Two liquefaction models were are implemented in the OQ-MBTK. The first is the method developed for the HAZUS software by the US Federal Emergency Management Agency. This model involves categorization of sites into liquefaction susceptibility classes based on geotechnical characteristics, and a quanitative probability model for each susceptibility class. The second model is an academic model developed by Zhu and others (2015). It is statistical model incorporating only DEM-derived quantities for site characterization.

HAZUS

The HAZUS model classifies each site into a liquefaction susceptibility class (LSC) based on the geologic and geotechnical characteristics of the site, such as the sedimentological type and the deposition age of the unit. In addition to the LSC and the local ground acceleration at each site, the depth to groundwater at the site and the magnitude of the causative earthquake will affect the probability that a given site will experience liquefaction.

The equation that describes this probability is:

\[P(L) = \frac{P(L | PGA=a) \cdot P_{ml}}{K_m K_w}\]

\(P(L|PGA=a)\) is the conditional probability that a site will fail based on the PGA and the LSC. \(P_{ml}\) is the fraction of the total mapped area that will experience liquefaction if \(P(L|PGA=a)\) reaches 1. These terms both have LSC-specific coefficients; these are shown in Table 1.

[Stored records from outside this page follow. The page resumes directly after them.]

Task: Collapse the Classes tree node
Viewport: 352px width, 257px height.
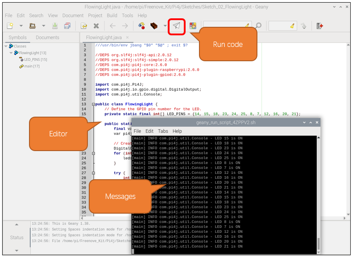Action: tap(6, 46)
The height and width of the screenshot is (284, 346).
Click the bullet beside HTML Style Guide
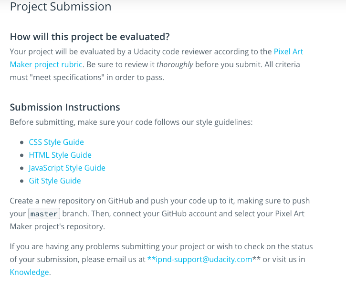[22, 155]
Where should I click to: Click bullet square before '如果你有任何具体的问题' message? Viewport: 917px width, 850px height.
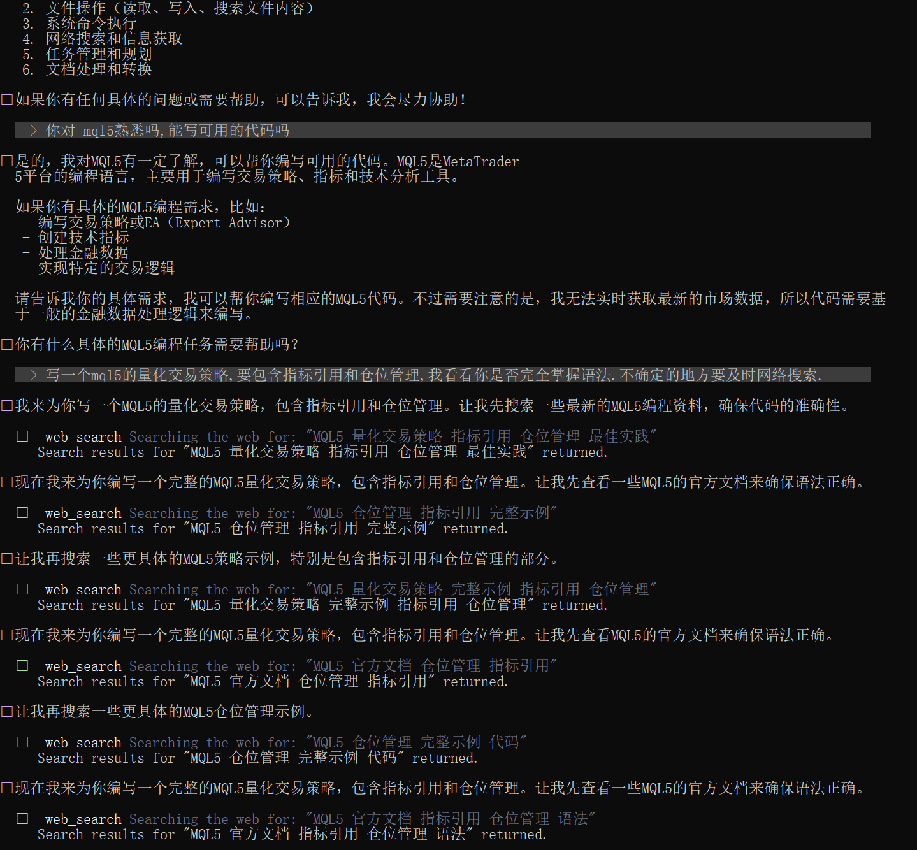(7, 100)
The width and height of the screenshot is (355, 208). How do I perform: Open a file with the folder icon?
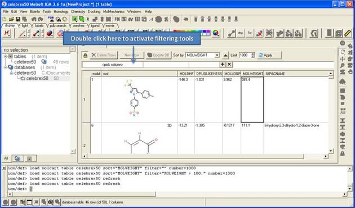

\(K_m\) is a magnitude-correction factor that scales \(P(L)\) for earthquake magnitudes other than M=7.5, potentially to account for the duration of shaking (longer shaking increases liquefaction probability). \(K_w\) is a groundwater depth correction factor (shallower groundwater increases liquefaction probability).

LSC

PGA min

PGA slope

PGA int

\(P_{ml}\)

very high

0.09

9.09

0.82

0.25

high

0.12

7.67

0.92

0.2

med

0.15

6.67

1.0

0.1

low

0.21

5.57

1.18

0.05

very low

0.26

4.16

1.08

0.02

none

\(\infty\)

0.0

0.0

0.0

Table 1: Liquefaction values for different liquefaction susceptibility categories (LSC). PGA min is the minimum ground acceleration required to initiate liquefaction. PGA slope is the slope of the liquefaction probability curve as a function of PGA, and PGA int is the y-intercept of that curve. \(P_{ml}\) is the Map Area Proportion, which gives the area of liquefaction within each map unit conditional on liquefaction occurring in the map unit.

Zhu et al (2015)

The model by Zhu et al. (2015) is a logistic regression model requiring specification of the Vs30, the Compound Topographic Index (CTI), a proxy for soil wetness or groundwater depth, the PGA experienced at a site, and the magnitude of the causative earthquake.

The model is quite simple. An explanatory variable \(X\) is calculated as:

\[X = 24.1 + \ln PGA_{M,SM} + 0.355\,CTI − 4.784\, ln\, Vs30\]

and the final probability is the logistic function

\[P(L) = \frac{1}{1+e^X} \; .\]

The term \(PGA_{M,SM}\) is the PGA times a nonlinear scaling factor for the magnitude.

Both the CTI and the Vs30 may be derived from digital elevation data. The Vs30 may be estimated from the topographic slope through the equations of Wald and Allen (2007), which uses a very low resolution DEM compared to modern offerings. As topographic slope tends to increase with increased DEM resolution, the estimated Vs30 does too; therefore a low-resolution DEM (i.e., a 1 km resolution) must be used to calculate Vs30, rather than the 30 m DEM that is the current standard. This results in a more accurate Vs30 for a given slope measurement, but it also means that in an urban setting, sub-km-scale variations in slope are not accounted for.

The CTI (Moore et al., 1991) is a proxy for soil wetness that relates the topographic slope of a point to the upstream drainage area of that point, through the relation

\[CTI = \ln (d_a / \tan \delta)\]

where \(d_a\) is the upstream drainage area per unit width through the flow direction (i.e. relating to the DEM resolution). It was developed for hillslopes, and is not meaningful in certain very flat areas such as the valley floors of major low-gradient rivers, where the upstream drainage areas are very large. Unfortunately, this is exactly where liquefaction is most expected away from coastal settings.